After conversion, daetools::reduceDAEIndex checks the differential index of the new system by calling daetools::isLowIndexDAE. If the index of newEqs is 2 or higher, then daetools::reduceDAEIndex issues a warning.

The implementation of daetools::reduceDAEIndex uses the Pantelides algorithm. This algorithm reduces higher-index systems to lower-index systems by selectively adding differentiated forms of the original equations. The Pantelides algorithm can underestimate the differential index of a new system, and therefore, can fail to reduce the differential index to 1. In this case, daetools::reduceDAEIndex issues a warning and returns the value of oldIndex as UNKNOWN. The daetools::reduceDAEToODE function uses more reliable, but slower Gaussian elimination. Note that daetools::reduceDAEToODE requires the DAE system to be semilinear.

Examples

Example 1

Reduce the differential index of a system that contains two second-order differential algebraic equations. Because the equations are second-order equations, first use reduceDifferentialOrder to rewrite the system to a system of first-order DAEs.

Create the following system of two second-order DAEs. Here, x(t), y(t), and F(t)are state variables of the system.

eqs := [diff(x(t), t, t) = -F(t)*x(t),
        diff(y(t), t, t) = -F(t)*y(t) - g,
        x(t)^2 + y(t)^2 = r^2];
vars := [x(t), y(t), F(t)]

Rewrite this system so that all equations become first-order differential equations. The daetools::reduceDifferentialOrder function replaces the second-order DAE by two first-order expressions by introducing the new variables Dxt(t) and Dyt(t).

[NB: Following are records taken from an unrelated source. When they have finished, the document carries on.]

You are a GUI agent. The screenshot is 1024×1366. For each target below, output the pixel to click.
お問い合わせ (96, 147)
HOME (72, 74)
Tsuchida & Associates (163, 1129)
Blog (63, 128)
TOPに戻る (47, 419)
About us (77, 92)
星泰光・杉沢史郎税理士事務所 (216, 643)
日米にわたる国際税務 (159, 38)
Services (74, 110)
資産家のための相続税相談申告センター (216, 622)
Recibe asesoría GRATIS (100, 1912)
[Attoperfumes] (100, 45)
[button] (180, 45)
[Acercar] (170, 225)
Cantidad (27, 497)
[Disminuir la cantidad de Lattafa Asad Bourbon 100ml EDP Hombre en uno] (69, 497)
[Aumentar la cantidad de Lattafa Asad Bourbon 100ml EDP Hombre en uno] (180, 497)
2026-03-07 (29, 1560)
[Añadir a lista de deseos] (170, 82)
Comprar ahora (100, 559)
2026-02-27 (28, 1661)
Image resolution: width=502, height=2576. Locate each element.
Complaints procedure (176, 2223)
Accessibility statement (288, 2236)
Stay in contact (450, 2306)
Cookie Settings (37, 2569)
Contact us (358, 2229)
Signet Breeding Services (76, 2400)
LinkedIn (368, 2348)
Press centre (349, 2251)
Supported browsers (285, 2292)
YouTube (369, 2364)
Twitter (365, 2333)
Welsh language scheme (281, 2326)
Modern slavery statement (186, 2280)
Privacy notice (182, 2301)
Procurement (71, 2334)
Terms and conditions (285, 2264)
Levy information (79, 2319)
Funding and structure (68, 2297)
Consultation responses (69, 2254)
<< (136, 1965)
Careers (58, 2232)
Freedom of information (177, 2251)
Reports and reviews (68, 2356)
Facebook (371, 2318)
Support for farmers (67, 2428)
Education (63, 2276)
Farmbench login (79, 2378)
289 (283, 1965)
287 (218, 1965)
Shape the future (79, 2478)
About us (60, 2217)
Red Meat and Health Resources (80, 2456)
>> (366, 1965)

[eqs, vars, R] := daetools::reduceDifferentialOrder(eqs, vars):
newEquations = eqs;
newVariables = vars;
relations = R

Use daetools::reduceDAEIndex to rewrite the system so that the differential index is 1.

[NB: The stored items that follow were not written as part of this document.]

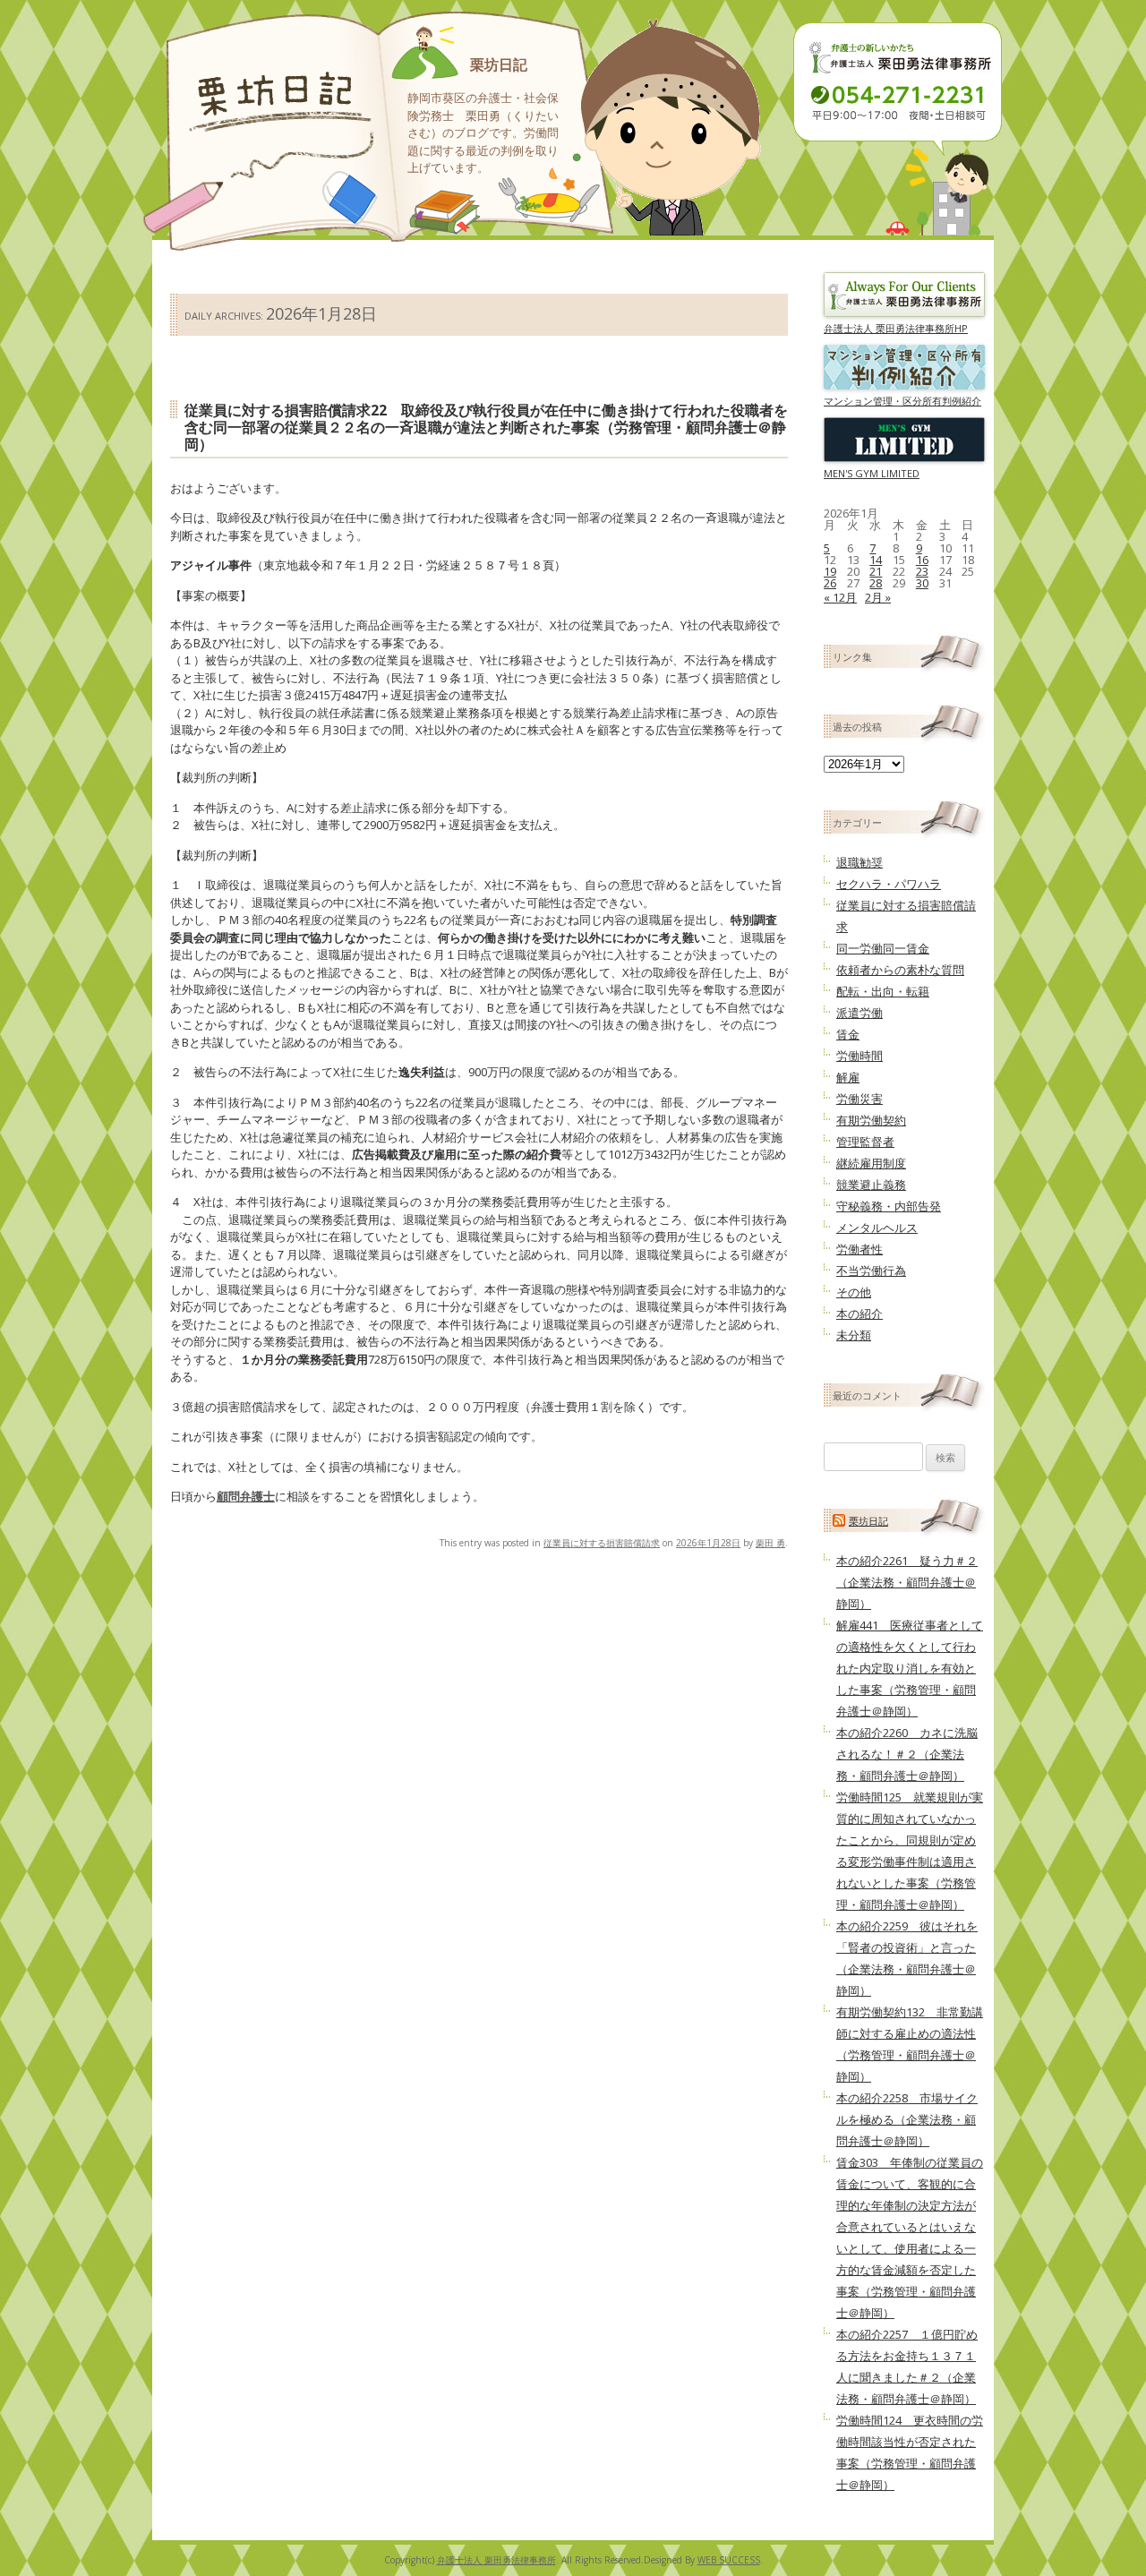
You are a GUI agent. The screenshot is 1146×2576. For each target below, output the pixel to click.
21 (875, 571)
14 (875, 560)
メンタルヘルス (877, 1228)
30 (922, 583)
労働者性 (859, 1249)
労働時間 (859, 1056)
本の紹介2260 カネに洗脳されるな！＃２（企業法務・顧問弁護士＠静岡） (907, 1754)
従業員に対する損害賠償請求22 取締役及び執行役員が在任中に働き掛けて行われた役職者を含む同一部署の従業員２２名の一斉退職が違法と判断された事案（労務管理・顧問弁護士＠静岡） (486, 427)
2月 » (878, 597)
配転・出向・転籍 (882, 991)
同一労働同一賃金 (882, 948)
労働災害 (859, 1099)
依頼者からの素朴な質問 (900, 970)
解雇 (848, 1077)
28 (875, 583)
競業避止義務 (871, 1185)
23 (922, 571)
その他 (853, 1292)
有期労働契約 (871, 1120)
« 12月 (840, 597)
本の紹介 (859, 1313)
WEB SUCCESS (728, 2560)
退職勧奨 (859, 862)
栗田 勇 (770, 1542)
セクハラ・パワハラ (888, 884)
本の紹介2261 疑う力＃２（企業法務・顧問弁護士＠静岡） (907, 1582)
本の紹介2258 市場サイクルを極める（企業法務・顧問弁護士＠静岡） (907, 2119)
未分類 (853, 1335)
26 (830, 583)
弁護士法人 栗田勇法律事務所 (496, 2560)
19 (830, 571)
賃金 (848, 1034)
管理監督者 (865, 1142)
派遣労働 (859, 1013)
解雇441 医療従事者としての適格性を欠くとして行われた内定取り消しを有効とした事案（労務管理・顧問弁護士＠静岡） (909, 1668)
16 (922, 560)
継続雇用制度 (871, 1163)
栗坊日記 (498, 64)
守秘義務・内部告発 (888, 1206)
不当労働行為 (871, 1270)
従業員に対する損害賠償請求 (601, 1542)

[eqs,vars,R,originalIndex] := daetools::reduceDAEIndex(eqs,vars):
newEquations = eqs;
newVariables = vars;
relations = R;
originalDAEIndex = originalIndex

Use daetools::reduceRedundancies to shorten the system.

[eqs, vars, solvedEquations,
 constantVariables,    
 replacedVariables, 
 otherEquations] := daetools::reduceRedundancies(eqs, vars):
newEquations = eqs;
newVariables = vars;

Parameters

eqs

A list or a vector of equations or expressions in the state variables vars and their derivatives. Expressions represent equations with 0 right side.

vars

A list or a vector of identifiers or expressions, such as [x1(t), x2(t)].

Return Values

A nested list containing the following four outputs: a list of new equations, a list of new variables, a list of relations between new and original variables, and the differential index of the original DAE system. If daetools::reduceDAEIndex fails to reduce the differential index to 1, then it issues a warning and returns UNKNOWN instead of the differential index of the original DAE system.

Introduced in R2014b